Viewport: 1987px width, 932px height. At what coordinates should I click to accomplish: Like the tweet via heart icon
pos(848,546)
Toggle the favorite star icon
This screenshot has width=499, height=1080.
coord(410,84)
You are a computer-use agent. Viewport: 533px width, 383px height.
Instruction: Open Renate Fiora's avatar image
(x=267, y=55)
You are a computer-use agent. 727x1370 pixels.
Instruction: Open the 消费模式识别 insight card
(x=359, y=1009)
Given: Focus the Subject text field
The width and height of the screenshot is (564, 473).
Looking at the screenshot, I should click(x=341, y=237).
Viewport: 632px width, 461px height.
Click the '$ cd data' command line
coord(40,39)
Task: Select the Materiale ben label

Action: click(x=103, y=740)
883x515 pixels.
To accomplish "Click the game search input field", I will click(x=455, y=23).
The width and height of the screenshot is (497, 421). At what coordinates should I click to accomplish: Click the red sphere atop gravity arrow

▶ **EXERCISE REQUIREMENTS**
Within the listing above, find every line containing the string "computer" and return it.

▶ **ANSWER TO THE EXERCISE**
You are a computer-use agent. Viewport: 533px width, 383px height.
You are a computer-use agent. 727x1370 pixels.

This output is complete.